### DIRECTIONS
Express the data below as a two-column CSV headed "prompt" and "answer", one row per item, with each value in its own quoted field and any line breaks replaced by spaces.

### MATERIAL SUPPLIED
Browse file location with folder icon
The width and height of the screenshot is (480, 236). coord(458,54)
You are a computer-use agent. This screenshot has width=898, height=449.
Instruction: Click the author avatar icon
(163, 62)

### THE REPLY
prompt,answer
"Browse file location with folder icon","The width and height of the screenshot is (480, 236). coord(458,54)"
"You are a computer-use agent. This screenshot has width=898, height=449. Instruction: Click the author avatar icon","(163, 62)"